The BELLA Study: First Results From the Longitudinal Mental Health Module of the German National Health Interview and Examination Survey Among Children and Adolescents

  • Aims: The longitudinal BELLA study is the mental health module of the German National Health Interview and Examination Survey among Children and Adolescents and collects comprehensive data on well-being, quality of life and mental health of children and adolescents in Germany since 2003. The BELLA study design allows the analyses of individual developmental trajectories of health-related quality of life and mental health from childhood into adulthood and the investigation of related risk and protective factors.
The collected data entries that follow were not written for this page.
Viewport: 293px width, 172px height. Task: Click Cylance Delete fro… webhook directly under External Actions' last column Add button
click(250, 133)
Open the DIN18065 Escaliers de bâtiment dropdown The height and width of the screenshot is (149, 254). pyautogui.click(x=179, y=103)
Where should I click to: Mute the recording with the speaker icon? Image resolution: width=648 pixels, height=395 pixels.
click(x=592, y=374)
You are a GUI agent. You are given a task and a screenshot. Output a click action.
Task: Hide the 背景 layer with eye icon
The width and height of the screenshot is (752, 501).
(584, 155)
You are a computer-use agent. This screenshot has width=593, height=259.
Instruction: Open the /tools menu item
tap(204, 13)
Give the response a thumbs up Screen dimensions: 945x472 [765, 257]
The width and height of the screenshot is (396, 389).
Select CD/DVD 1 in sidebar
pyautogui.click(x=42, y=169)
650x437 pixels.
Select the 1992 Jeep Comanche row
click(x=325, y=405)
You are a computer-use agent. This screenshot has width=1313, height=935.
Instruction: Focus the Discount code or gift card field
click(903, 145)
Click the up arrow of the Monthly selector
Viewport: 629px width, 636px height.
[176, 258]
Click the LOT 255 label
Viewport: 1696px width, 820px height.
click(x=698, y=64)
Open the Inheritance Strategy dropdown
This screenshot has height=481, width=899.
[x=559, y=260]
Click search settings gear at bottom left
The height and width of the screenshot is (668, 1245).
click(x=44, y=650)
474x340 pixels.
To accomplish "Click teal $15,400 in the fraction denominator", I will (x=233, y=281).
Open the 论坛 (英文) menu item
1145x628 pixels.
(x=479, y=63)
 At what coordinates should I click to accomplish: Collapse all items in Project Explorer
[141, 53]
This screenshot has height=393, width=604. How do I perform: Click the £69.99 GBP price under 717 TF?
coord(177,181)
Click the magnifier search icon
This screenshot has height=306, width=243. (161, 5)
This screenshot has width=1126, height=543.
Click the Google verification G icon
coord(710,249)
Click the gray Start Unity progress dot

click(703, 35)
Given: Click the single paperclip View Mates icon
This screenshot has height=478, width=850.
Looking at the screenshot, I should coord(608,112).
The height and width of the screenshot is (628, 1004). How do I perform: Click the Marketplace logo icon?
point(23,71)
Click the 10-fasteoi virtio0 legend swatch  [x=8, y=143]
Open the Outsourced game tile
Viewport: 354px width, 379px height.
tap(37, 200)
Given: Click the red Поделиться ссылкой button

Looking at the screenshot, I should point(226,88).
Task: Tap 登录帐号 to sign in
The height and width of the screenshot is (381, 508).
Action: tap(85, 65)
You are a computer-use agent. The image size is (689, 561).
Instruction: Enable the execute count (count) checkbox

    Methods: BELLA examined well-being, quality of life and mental health in a representative sample of families with children aged 7 to 17 years by means of computer-assisted telephone interviews and subsequent questionnaires through self-report and parent-report. Of the 2,863 participants included in the BELLA study at baseline, 2,423 (84.6%) participated in the 1-year follow-up, 2,190 (76.5%) participated in the 2-year follow-up and 1,429 (49.9%) in the 6-years follow up. A total of 1,255 (43.84%) children and adolescents took part at all four BELLA measurement points. The latest follow-up examination (2015-2017) is designed as an online questionnaire and includes the first-time use of the Kids-CAT - a computer-adapted test for health-related quality of life in children and adolescents - in a population based sample. Data analyses include multivariate and longitudinal growth modelling methods.
    Results: The overall findings demonstrate an overall high level of health-related quality of life. They also indicate a higher likelihood to develop mental health issues between the age of 7 and 12 years and after the age of 19 years. Among all children and adolescents participating at the first four measurement points, about 10% showed clinically significant mental health problems at each measurement point, with a third of the cases at baseline also reporting mental health problems at the 6-year follow-up. Determinants of mental health and health-related quality of life of children and adolescents will be discussed and the latest follow-up examination will be presented.
    Conclusion: The BELLA study provides important information on young people's well-being, quality of life and mental health in Germany. It highlights the importance of strengthening resources in the personal, familial and social domains as an integral part of prevention and treatment interventions.